Author’s Note: June exhibited many ‘firsts’, and I was amongst the many onlookers who were struggling to catch up and understand these corner cases. Compiling this article was a good learning opportunity for me to understand the complexities of these outlier events – if you have any corrections or feedback on anything stated below, please feel free to leave a comment, or reach out to me directly on LinkedIn.

 


About the Author

Dan Lee
Dan Lee first started at Global-Roam in June 2013. He has departed (and returned) for a couple of stints overseas in that time, but rejoined our team permanently in late 2019. More recently, Dan's focus has been on growing his understanding of the market and developing his analytical capabilities. He is currently enrolled in the Master of Sustainable Energy program at the University of Queensland.

6 Comments on "What was the total cost of ‘keeping the lights on’ across the NEM in June?"

  1. Great summary. Thanks Dan & team

  2. Do you have a cost stack graph by region by year from June 2018?
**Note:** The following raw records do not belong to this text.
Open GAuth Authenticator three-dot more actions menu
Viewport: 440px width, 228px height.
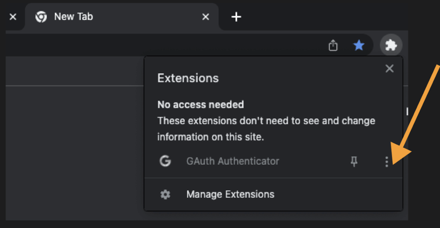click(x=387, y=161)
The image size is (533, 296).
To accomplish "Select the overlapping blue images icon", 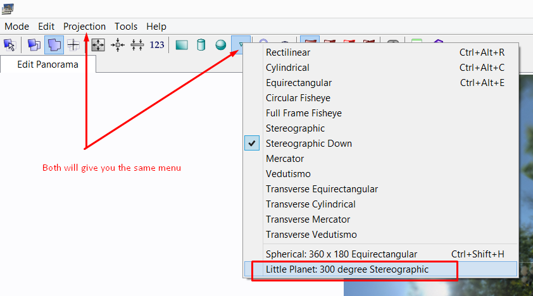I will [34, 45].
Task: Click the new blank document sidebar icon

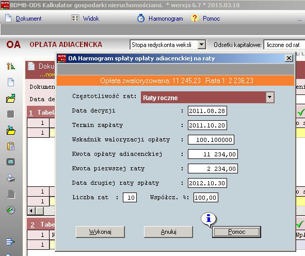Action: pyautogui.click(x=11, y=82)
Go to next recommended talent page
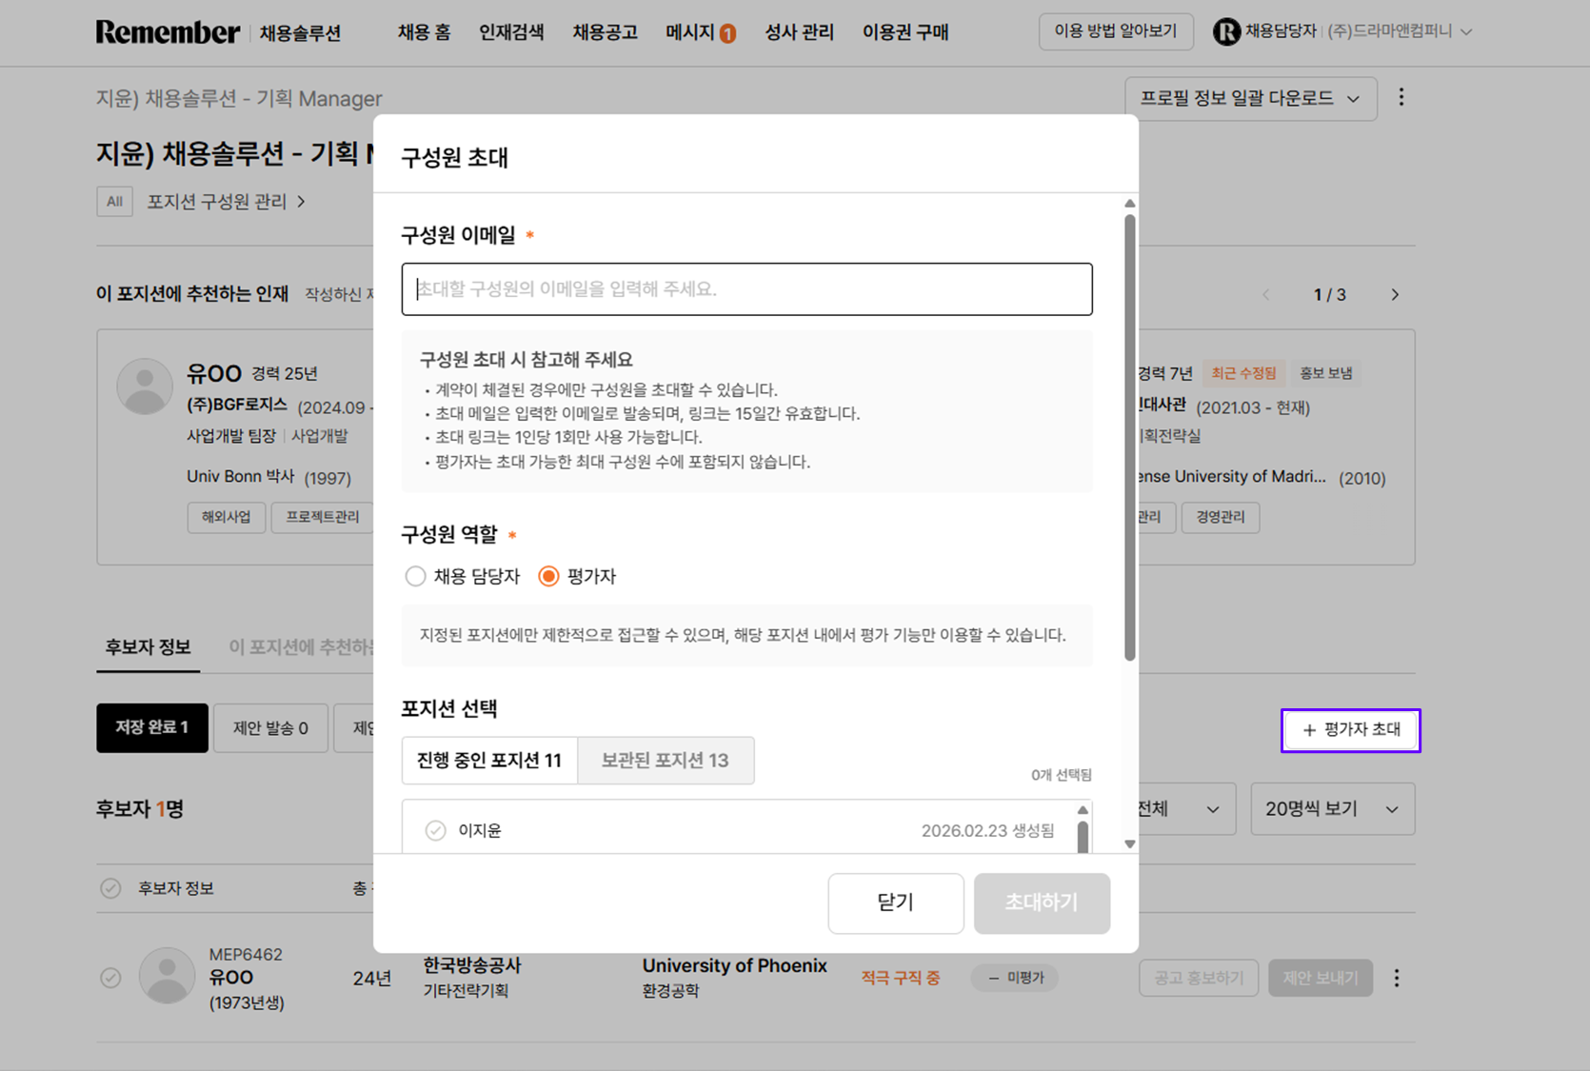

  3. Useful summary of the different elements, thanks. One important distinction between the spot price revenue and everything else is that buyers of energy (retailers/large users) can hedge spot prices. So unless they have rashly left themselves exposed, the net cost to them of energy is likely to be well below the $6.52 bn.
    By comparison, the everything else figure of $250m (plus successful claims through the AEMC process) cannot be hedged. While some FCAS costs are part of normal market charges, most of the rest is unusual and will be a sting in the tail for whoever ultimately bears these costs. Who that is is not entirely clear. Roughly speaking, i’d expect that many C&I customers would be on contracts that allowed the retailer to pass through such costs, whereas small customers wouldn’t be (and so won’t directly bear these costs). Whether retailers build in some contingency for similar future events in their market offers in the future, i don’t know. Happy to be told i’m wrong about all this if anyone knows better.
    would be interested to know how much the $250m works out as a $/MWh figure. I would guess it’s in the region of a $10-$15/MWh uplift on top of energy costs. That is not insignificant.

  4. A very useful piece of analysis. Obviously, the main contributor was high spot prices, it would be interesting to know what composed the $6.62 Bn price outcome. Higher demand, plant outages and higher gas prices were the dominant effects, the impact of gas prices seems to be less important unless gas producers were forcing gas bids to be higher by a substantial factor.

    The question of what happens next year in my mind prices will be lower but gas prices would still remain high. However, all the planned outages would not go ahead and if demand was lower then market total revenue are likely to be a lot lower.